Unlike most “Southern” movies, which are swathed in mythical moonlight and magnolias, Chrystal deals with real people—and real accents. Thornton was raised in Arkansas, and almost all the other actors are from the South, too. This wasn’t the initial plan, but became necessary when many non-Southerners showed up at the auditions using accents as far from the real thing as New Coke from Classic. “There’s a long tradition of Southern writers, and well-respected Southern writers,” McKinnon says. “And yet, for whatever reason, Hollywood has been very unwilling to let Southern filmmakers film Southern stories.
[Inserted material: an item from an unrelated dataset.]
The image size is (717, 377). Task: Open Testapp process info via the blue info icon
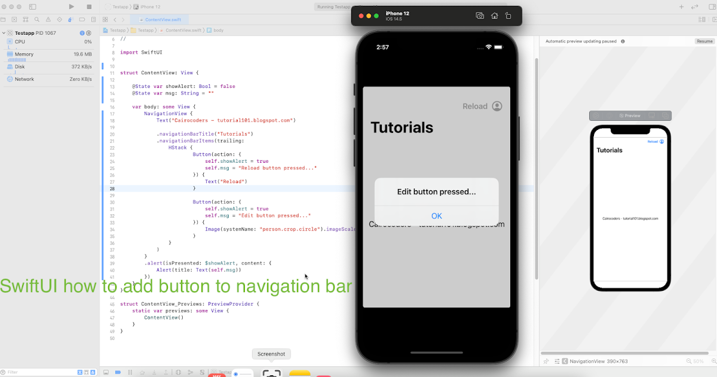point(82,33)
Therefore, we get these hackneyed, badly-done Southern movies. Most of them don’t go beyond the surface of the Southern thing.”

It’s the reason McKinnon formed his own production company. Together with Blount, his co-star and wife of eight years, and Walton Goggins, who plays Chrystal’s cousin in the film, McKinnon formed Ginny Mule Pictures prior to making The Accountant. Their goal is to create top-quality films that present an accurate portrait of the South. “Part of our vision is a response to seeing too many Southern-themed films being made by people who didn’t know what they were doing,” says Blount, who co-produced the film with her husband and Goggins.

McKinnon echoes the sentiment. “In those films, I don’t recognize the characters as real people,” he says. “They feel slightly removed or almost real, like Southern Shakespeare—replete with British actors, no less. Who talks like that, anyway? Not anybody I know.” We grouse for awhile, about all the films that are supposed to be Southern but instead give us migraines from rolling our eyes so much, and I can hear the same frustration in McKinnon’s voice that I’ve heard from so many Southerners. “We’re talking about half a continent,” McKinnon says. “It’s not like it’s this small-genre movie type.”

When I ask him why he often plays evil characters, he sighs and enlightens me about the realities of the acting profession. “To pay my insurance and the mortgage, I’ve had to play some stereotypical Southern guys in my career,” he admits. “Generally they’re one-dimensional, and generally they’re bad guys, because that’s what you play as a character actor. You don’t get to play the hero.”

He saw Snake, on the other hand, as an entirely different kind of character. “I was interested in taking an archetype like Snake and making him really smart,” McKinnon says, “three dimensional. He’s an evil S.O.B., but a smart S.O.B. I also wondered what makes a guy like him tick, and it’s this huge ego. It was fun being able to play an egomaniac unapologetically.”

McKinnon laughs. “There were two ways I could go with his character. I could go against the stereotype of the hillbilly or just ratchet it up about ten notches, put him in overalls and get him steeped up on speed,” he says. “Snake’s partly making fun of the stereotype of his people. He understands that—he’s not a fool.”

In one memorable scene, Joe challenges Snake to a fight. “Just come on outside, after you get finished kissing on your sister,” Joe says. “You and I have business.” Instead of standing and raising his fists, Snake laughs. It’s a brilliant stroke of acting and directing that speaks volumes about McKinnon’s filmmaking. “Oh, yeah,” he says, agreeing that it lets everyone in on the joke. “So often you see Southern characters that don’t have a sense of humor. They’re the butt of someone else’s joke, but they don’t have their own sense of humor. And that’s a real putdown, to say that they aren’t bright enough to have a sense of humor about who they are, what they are and where they are.”

At the Academy Awards ceremony in 2001, McKinnon showed some of the feisty spirit that inspires so many independent filmmakers in his acceptance speech. “We’d like to thank the Academy for this wonderful honor in a category that still allows for a person who is just burning to make a movie, to load the camera in the back of his daddy’s old truck, gather up some talented dreamers and do it,” he said, holding up the golden statue. “And if the stars align and the fates conspire, that person might find themselves standing right here at the Good God Almighty Academy Awards.”

As someone who’s always wanted to reverse the cinematic stereotype about the South, Ray McKinnon is certainly answering the call.